Sampras Retirement Is a Know-When Situation

May 16, 2003|Bill Dwyre | Times Staff Writer

Pete Sampras was at the Laker game Thursday night. The tennis star said before the game he was a little bummed.

"If only Horry's shot had gone in," he said. "I would feel a lot better now."

If only Sampras would stay around for a while longer, the tennis world would feel a lot better now.

But he is not. Most likely, we have seen the last of a magnificent talent. A maestro has put down his violin. Once, we had Agassi and Sampras. Now we have Rodgers and no Hammerstein.

For years, we took for granted that with "Breakfast at Wimbledon" came that tall, handsome Greek American, rocking back at the service line and then, as smooth as vanilla ice cream on chocolate cake, exploding forward with an effortless motion that would send a tennis ball into the service box at speeds impossible to imagine and to spots impossible to reach.

When Sampras won his last Wimbledon title, the four-set nail-biter against Patrick Rafter in 2000, he hit 118 aces in his seven matches. Most club players don't hit that many in a lifetime.

Thursday, when his coach, Paul Annacone, called the people at the French Open, the Queens Club event and Wimbledon and said that his player would not be playing this year, an era most likely had ended.

"There is really no right way or wrong way to do this," Annacone said, referring to how to announce that one of the greatest players ever probably won't play again. "He is still uncertain sometimes about coming back, but not playing at Wimbledon says a lot. He won't play any more this year, and I'd put it at about 95% that he will not play again, period.

"I know one thing for sure. He doesn't want to be like one of those pro boxers who retires and unretires seven times."

The question that will ring out most loudly is why. Why would a player who is not going to turn 32 until August, who has his health and wealth and his place in history firmly established, go so quickly and somewhat mysteriously off into the sports ether?

Why no victory tour? Isn't that what Michael Chang is doing?

Why no reduced schedule as a pre- lude to total absence?

Why no request for Davis Cup captaincy, or network TV commentating spots?

Why not cling, in some way, to a sport that has made him a household name?

The answer is complicated, and simple. Just like the man.

Since Sampras walked off the court at Wimbledon in July 2000, after beating Rafter and reaching the goal of 13 Grand Slam titles that he had pursued since he was old enough to understand its significance, his tennis life was, in his eyes, less than happy, maybe even miserable.

Items —
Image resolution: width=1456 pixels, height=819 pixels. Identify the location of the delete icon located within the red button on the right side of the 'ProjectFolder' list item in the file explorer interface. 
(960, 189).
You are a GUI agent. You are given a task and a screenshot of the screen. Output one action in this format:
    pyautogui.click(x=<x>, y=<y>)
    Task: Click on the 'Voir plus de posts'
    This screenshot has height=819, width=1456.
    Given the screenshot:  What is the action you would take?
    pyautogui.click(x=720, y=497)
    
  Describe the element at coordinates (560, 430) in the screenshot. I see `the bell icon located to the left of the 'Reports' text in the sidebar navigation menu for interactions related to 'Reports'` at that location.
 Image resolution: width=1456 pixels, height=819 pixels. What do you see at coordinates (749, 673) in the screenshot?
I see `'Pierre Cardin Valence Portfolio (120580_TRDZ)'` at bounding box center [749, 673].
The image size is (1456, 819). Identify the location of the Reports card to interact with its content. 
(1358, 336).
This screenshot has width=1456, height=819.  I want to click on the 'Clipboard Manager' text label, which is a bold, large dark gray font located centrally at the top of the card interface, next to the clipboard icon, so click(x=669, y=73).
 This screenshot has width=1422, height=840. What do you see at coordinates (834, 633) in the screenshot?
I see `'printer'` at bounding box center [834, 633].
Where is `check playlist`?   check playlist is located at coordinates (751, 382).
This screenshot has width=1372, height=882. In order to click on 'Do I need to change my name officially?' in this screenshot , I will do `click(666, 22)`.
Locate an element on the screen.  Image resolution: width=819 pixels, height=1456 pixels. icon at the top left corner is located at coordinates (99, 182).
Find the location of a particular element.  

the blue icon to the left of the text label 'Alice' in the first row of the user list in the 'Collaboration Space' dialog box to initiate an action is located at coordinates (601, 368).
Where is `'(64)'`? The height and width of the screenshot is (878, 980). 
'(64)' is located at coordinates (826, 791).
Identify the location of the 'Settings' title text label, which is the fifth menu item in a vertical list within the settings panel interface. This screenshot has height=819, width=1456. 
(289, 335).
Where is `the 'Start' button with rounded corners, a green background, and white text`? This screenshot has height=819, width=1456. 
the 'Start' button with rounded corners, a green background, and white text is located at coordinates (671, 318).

Work to complete —
[a] Name the three tournaments whose organizers Paul Annacone called to say that Sampras would not play this year, according to the Sampras retirement article.
[b] Continue the article about Sampras's retirement, picking up after its final sentence.

Results —
[a] The French Open, the Queens Club event, and Wimbledon.

[b]
He went 33 tournaments without a title. The closest he got in tournaments that really mattered to him were U.S. Open finals in 2000 and 2001, and both times he was blown out by youngsters, Marat Safin of Russia and Leyton Hewitt of Australia. Especially galling to him was the loss to Safin in 2000. It was the first time Sampras had lost a Grand Slam final in straight sets. Safin couldn't miss and has said since that he has no expectation of ever playing a match like that again.

It was almost as if the tennis gods had given Sampras Grand Slam event No. 13 and now wanted payback.

"The last couple of years took a lot out of me," Sampras said Thursday. "I had climbed the mountain and I knew what it took to get there."

And so, when he climbed the mountain one more time and beat Agassi in last year's U.S. Open final, he was both ecstatic and conflicted. It was such a romantic ending, such a wonderful exclamation point to a career of wonderful highs. But he was also young and healthy and figured that he had lots of years left and lots still to achieve in the game.

Many of his friends recommended a victory tour. The premise was that he had accomplished everything, that he could go and play when he wanted, as hard as he wanted, and with medium success, and that people would not only understand but embrace him for it.

But in the end, that was never an issue, any more than the fact that he had a newborn son at home. People who speculated that he cut back or considered retiring because of the baby at home infuriated him.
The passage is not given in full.